One of the very few honest reports of ebook quality problems from an insider was recently posted here:
https://medium.com/@teresaelsey/when-nothing-ever-goes-out-of-print-maintaining-backlist-ebooks-fcd63e680667#.1lpnrm1xb
The most notable quote in that post, from the perspective of this issue, is: “you have hundreds or thousands of backlist ebooks … with poor-quality OCR, in outdated formats, never proofread” (emphasis mine).
Comment posted by Ben Denckla on
On the topic of ragged right vs. justified, I just wanted to note a couple of things.
(1) It may be obvious, but in case not, remember that ragged right vs. justified and hyphenated vs. not hyphenated are separate decisions. In most cases justified without hyphenation doesn’t work well, but it can be done. A rarely-used option is hyphenated ragged right, which one might call “less ragged right.”

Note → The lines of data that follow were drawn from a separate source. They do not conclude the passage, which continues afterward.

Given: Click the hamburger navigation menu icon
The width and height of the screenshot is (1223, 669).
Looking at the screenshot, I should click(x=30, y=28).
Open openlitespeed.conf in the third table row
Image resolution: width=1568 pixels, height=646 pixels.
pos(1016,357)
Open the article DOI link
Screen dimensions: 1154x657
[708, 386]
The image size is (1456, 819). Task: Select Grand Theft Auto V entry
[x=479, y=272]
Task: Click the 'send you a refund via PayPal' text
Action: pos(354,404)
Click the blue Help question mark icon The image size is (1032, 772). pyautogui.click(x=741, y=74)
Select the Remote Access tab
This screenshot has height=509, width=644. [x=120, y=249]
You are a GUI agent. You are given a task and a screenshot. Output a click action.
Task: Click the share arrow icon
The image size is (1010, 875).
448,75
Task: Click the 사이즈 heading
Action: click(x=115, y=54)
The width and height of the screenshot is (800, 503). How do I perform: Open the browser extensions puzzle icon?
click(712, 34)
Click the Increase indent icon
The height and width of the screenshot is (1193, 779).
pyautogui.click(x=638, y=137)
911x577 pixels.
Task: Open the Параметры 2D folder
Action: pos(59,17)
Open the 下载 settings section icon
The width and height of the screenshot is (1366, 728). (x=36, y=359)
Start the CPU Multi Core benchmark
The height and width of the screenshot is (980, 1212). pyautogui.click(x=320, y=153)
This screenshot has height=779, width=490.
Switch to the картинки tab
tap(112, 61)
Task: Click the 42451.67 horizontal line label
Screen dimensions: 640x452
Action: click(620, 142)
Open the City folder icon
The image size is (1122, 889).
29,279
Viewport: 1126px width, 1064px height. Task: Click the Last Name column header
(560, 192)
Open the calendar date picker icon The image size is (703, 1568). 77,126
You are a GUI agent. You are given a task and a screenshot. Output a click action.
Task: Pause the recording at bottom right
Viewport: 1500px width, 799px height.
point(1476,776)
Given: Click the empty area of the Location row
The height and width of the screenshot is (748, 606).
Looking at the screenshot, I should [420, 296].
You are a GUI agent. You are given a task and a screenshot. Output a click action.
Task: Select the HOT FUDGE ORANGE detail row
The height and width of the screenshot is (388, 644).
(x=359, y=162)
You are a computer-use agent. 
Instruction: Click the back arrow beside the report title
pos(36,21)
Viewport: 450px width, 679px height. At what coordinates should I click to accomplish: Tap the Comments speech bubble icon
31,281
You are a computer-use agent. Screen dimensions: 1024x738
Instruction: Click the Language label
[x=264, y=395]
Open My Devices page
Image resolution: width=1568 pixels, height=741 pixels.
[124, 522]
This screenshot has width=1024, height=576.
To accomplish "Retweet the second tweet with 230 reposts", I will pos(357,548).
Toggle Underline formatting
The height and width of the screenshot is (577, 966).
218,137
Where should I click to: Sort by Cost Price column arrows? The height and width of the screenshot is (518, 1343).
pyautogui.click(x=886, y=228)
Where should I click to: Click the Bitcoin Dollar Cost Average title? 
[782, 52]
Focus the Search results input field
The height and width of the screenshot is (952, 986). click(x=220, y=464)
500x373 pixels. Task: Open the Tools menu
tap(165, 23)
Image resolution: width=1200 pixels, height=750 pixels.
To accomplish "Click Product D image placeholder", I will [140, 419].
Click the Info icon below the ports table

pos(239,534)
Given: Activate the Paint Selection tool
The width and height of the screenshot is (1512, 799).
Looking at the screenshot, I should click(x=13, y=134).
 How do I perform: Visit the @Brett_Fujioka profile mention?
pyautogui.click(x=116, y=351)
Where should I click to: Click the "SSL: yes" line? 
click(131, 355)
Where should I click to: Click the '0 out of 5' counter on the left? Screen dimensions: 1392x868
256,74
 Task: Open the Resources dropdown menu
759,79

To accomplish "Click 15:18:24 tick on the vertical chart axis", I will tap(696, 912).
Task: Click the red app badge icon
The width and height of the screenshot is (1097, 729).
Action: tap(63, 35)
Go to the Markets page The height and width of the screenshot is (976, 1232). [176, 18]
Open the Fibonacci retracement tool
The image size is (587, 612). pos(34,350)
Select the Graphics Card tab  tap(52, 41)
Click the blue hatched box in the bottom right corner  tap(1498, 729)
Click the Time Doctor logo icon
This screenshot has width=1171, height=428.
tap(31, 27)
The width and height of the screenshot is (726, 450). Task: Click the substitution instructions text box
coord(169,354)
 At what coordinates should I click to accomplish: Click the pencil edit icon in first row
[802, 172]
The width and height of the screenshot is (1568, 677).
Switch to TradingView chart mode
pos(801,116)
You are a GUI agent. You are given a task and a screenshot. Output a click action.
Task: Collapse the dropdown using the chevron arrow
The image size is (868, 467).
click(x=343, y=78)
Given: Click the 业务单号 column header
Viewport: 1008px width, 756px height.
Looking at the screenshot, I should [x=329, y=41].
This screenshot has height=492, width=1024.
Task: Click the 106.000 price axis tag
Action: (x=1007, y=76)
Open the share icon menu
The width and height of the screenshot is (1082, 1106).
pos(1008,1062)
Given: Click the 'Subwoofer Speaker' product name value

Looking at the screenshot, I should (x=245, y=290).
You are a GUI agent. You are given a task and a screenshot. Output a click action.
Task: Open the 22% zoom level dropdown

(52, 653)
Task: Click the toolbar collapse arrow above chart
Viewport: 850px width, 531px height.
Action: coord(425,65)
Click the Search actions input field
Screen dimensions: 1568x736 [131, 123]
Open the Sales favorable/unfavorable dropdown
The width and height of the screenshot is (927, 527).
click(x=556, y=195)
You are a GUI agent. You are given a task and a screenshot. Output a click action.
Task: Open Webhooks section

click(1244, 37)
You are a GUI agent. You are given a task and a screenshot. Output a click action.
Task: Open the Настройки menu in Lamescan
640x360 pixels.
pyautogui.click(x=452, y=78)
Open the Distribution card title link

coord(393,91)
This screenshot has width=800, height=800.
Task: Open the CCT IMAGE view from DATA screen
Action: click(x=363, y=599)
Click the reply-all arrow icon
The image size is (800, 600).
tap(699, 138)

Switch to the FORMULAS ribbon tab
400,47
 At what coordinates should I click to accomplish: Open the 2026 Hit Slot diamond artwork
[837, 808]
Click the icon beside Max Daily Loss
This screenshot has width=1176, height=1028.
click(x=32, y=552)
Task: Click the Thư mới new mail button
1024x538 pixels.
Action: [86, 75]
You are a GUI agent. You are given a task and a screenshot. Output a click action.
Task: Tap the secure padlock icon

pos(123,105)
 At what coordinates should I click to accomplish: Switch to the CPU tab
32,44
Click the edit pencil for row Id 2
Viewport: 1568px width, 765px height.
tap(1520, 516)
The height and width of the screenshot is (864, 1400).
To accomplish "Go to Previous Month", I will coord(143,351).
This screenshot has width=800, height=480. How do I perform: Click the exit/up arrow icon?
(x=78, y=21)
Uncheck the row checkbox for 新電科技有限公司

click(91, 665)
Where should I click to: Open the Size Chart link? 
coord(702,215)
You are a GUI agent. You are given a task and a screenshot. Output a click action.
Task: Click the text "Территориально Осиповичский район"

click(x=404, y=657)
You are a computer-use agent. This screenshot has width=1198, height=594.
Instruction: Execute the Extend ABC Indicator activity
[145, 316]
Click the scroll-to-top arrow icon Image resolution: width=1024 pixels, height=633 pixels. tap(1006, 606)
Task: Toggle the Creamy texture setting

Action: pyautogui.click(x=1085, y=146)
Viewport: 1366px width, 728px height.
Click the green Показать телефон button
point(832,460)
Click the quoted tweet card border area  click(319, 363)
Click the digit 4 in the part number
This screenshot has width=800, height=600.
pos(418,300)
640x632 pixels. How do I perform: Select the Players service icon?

(2) Justification is often discussed as if its goal were to create rectangular text. While this is not wrong, per se, you can view it as having a different goal: to maximize the space between words, given a certain margin. In this light, the rectangles that result are merely consequences of pursing maximal spacing, not ends in and of themselves. These two perspectives, the macro (e.g. rectangular text) and the micro (e.g. word spacing), and the trade-offs between them, are where much of the interesting debates in setting text lie. Note that such issues have little to do with fonts, where much of the uninteresting debates in setting text lie.
Comment posted by Keith Houston on
Hi Ben — I’m a professed “less ragged right” aficionado. I’ll be using that term in future!
With regards to word spacing, surely the goal for justified text is not to seek a maximal word spacing — that would be easy to accomplish with just two words per line, one hard left and one hard right — but rather to minimise the deviation from some ideal word spacing across all words in a paragraph while still maintaining justification? TeX’s justification mechanism does just that.
Comment posted by Ben Denckla on
Thanks Keith, good point. I guess implicitly what I had in mind was a naive justification strategy which takes ragged right line breaks as a given and just stretches the lines to create a rectangle / maximize word spacing. I suspect this is what most web browsers and ebook readers do.
Maybe I should have made my point more simply: in comparing it to ragged right, people tend to emphasize the rectangularity of justified text rather than its much higher average word spacing. In other words they tend to emphasize the macro rather than micro effects of justification. This may be a designer-centric rather than reader-centric emphasis. I.e. perhaps designers spend more time thinking about macro features, whereas readers (consciously or not) spend more time dwelling in the details.
I’ve ignored a variable exploited by advanced justification strategies: character spacing. I.e. advanced justification strategies subtly adjust both character and word spacing. Though in some cases they may space words and/or characters more tightly than the ragged-right equivalent, in general I think they result in higher average character and word spacing.
Comment posted by Keith Houston on
Ah, I see what you mean. Agreed! Apparently web browsers still don’t use a decent line-breaking algorithm — they resort to the simple, “greedy” algorithm you describe above.
And yes, adjusting letterspacing to improve justification seems to be pretty common in high-end typesetting tools. Hermann Zapf wrote about it, and I think Donald Knuth may have appropriated it for TeX.
Comment posted by Hugh Greene on
Alternative justification strategies: http://xkcd.com/1676/
Comment posted by Keith Houston on
Snakes! Visually distinctive and, if I may say so, practical too.